The days passed, the ceremonies were repeated, the guests arrived and then departed, but it was only after they were gone that blood once again engorged the arid channels of his heart. So with impatience arising from bewilderment of desire, he awaited the arrival of the gentlemen guest who would prevail on his hospitality. Or, in the event he didn’t come, he would celebrate the prospect of a full day dedicated to solitude — a Saturday — during which, after initial speculations as to why his guest had failed to come, his imagination would be free to follow its own course. Once, a fellow conversationalist — a Spaniard, he recalls — made the pronouncement in English that Saturdays were days of the imagination, speaking with such orotundity, his words seemed to dress the invisible air in the flounces of that paralogism. Curious: time requires more space than space itself for those who were once close to become estranged. But for him to be estranged from those spaces of time when he was made the victim of posturing and casuistry, requires nothing at all. But it doesn’t matter. Trop. His account of the most decisive days was now complete, although it was lacking in vigor, although it seemed puerile, and vacuous, and although his fingers reached into the pit but did not feel the loam.
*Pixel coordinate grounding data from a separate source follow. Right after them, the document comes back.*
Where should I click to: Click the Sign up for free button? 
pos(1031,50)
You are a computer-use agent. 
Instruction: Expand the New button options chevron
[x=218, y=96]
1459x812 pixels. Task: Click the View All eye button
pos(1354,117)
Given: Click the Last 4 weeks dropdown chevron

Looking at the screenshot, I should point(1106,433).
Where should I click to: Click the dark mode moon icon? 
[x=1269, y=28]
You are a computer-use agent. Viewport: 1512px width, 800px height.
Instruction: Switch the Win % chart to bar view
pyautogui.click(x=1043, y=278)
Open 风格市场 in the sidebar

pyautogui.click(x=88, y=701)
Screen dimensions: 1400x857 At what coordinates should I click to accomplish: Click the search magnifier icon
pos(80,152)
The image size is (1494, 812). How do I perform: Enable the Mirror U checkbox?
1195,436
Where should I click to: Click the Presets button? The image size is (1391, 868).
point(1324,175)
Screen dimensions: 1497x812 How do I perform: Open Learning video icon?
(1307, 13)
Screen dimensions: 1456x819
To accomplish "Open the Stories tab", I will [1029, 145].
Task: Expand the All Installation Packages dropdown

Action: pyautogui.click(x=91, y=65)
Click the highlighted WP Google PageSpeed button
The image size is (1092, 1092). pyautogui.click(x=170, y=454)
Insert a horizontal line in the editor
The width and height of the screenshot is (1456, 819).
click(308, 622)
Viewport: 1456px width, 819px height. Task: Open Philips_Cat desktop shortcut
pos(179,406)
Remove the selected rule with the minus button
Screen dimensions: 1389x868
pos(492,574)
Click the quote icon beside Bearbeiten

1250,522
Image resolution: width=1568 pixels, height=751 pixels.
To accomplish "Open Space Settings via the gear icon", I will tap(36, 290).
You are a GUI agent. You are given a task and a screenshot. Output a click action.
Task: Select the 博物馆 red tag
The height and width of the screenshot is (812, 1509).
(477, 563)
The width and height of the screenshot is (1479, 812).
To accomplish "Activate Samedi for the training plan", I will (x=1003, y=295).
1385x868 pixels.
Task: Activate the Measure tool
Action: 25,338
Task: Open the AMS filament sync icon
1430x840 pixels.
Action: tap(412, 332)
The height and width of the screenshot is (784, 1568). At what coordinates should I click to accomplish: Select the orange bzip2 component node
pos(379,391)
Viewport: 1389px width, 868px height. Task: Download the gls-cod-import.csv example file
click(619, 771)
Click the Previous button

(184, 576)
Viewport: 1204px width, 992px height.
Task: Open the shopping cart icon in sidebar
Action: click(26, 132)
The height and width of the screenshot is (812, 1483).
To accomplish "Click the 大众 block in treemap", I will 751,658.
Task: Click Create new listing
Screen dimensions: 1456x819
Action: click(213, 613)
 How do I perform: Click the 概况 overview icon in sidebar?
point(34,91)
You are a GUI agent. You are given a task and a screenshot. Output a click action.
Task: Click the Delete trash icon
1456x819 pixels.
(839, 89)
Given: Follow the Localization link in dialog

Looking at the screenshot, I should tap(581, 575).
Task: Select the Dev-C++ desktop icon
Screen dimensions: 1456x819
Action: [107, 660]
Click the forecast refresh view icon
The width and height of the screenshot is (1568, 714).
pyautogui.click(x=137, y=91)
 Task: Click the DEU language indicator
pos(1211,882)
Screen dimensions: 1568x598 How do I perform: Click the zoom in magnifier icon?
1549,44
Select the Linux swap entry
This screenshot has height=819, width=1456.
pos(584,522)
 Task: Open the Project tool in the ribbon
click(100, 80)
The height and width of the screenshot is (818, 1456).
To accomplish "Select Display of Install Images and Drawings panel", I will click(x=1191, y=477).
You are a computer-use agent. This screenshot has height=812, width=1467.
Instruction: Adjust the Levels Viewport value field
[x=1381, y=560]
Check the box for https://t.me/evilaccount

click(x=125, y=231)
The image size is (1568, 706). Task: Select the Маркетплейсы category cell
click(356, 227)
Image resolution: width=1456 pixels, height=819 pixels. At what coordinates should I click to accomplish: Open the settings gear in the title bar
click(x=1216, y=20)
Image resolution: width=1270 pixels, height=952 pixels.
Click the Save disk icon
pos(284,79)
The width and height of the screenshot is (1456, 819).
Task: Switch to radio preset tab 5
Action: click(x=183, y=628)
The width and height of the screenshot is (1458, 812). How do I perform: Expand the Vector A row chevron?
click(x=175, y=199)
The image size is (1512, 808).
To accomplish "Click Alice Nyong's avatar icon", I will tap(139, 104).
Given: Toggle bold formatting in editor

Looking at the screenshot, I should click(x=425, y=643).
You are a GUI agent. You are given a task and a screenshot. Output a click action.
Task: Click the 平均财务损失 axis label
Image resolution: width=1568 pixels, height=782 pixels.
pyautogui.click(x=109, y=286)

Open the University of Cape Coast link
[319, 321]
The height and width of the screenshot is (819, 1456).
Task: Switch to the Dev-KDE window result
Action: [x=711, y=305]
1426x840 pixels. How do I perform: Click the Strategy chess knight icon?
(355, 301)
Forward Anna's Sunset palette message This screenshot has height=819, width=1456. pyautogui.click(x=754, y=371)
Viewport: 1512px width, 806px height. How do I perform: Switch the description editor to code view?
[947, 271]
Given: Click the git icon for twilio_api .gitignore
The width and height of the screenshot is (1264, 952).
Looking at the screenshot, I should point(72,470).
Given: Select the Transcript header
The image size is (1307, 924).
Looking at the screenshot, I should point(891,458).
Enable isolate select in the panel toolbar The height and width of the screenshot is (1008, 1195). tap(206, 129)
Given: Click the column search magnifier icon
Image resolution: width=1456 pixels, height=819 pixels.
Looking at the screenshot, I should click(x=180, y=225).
And though a guest were to arrive, expectedly or unexpectedly — or not, since an absence, expected or unexpected, was always welcome — solace remained his constant companion (“his mutual consul,” they said, mockingly, of Dickens), a friend that eased the dyspepsia of too much living, enabling him, without guilt of pride, to etch — for any guest, any companion — a portrait of himself that were as crude as a silhouette or complete as an incarnation. Without guilt of pride, yes, but pursuant to what he believed was his legitimate hatred of the real and its eternal trappings. Thence, on that particular August afternoon, at the hour when the demiurge oft goes handing out empty promises — so many trappings — he resolved, with aristocratic disdain, to ensure his reciprocal and utter destruction.
Back Cover sent by Eiralis to D. Julio
Christmas Eve on which the wolf howls
Fernando Tapiols
Circumstantial Island in Claveplana is an enchanting paradise in the middle of the Mar Izquierdo [which is hidden behind Basílico Bay]. [Those] responsible for maintaining its high standard of luxury are Iris Oratoria and her [twin] half-sister, Mateluna, [who’s] the bellwether of a flock of [hard-working, enigmatic] girl-scouts. Everything is going splendidly until Saverio Onofre Trápaga arrives on the island, [a] taciturn writer with dirty fingernails who drafts [imprisons] the girls into literary workshops with the apparent intention of re-educating them [morally] for the job [his ulterior motive being to corrupt them]. This is the story that Isabel Semiramis Errázuriz writes in the Hohenzollern mansion [castle], near Darmstadt, while her half-sister, Hildegarda, tends to a flock of Jewish girls in Zagreb, although using a whip instead of a staff, and with the help of Abravanel, a black German Shepherd of uncertain origin, who studies the Pentateuch. (Important details: the custodian of the land on which the Jewish girls pasture is an unscrupulous Brazilian magnate from Manaus, Ouroboros [Kniebolo]; a worm that grew into an anaconda during the rubber boom.)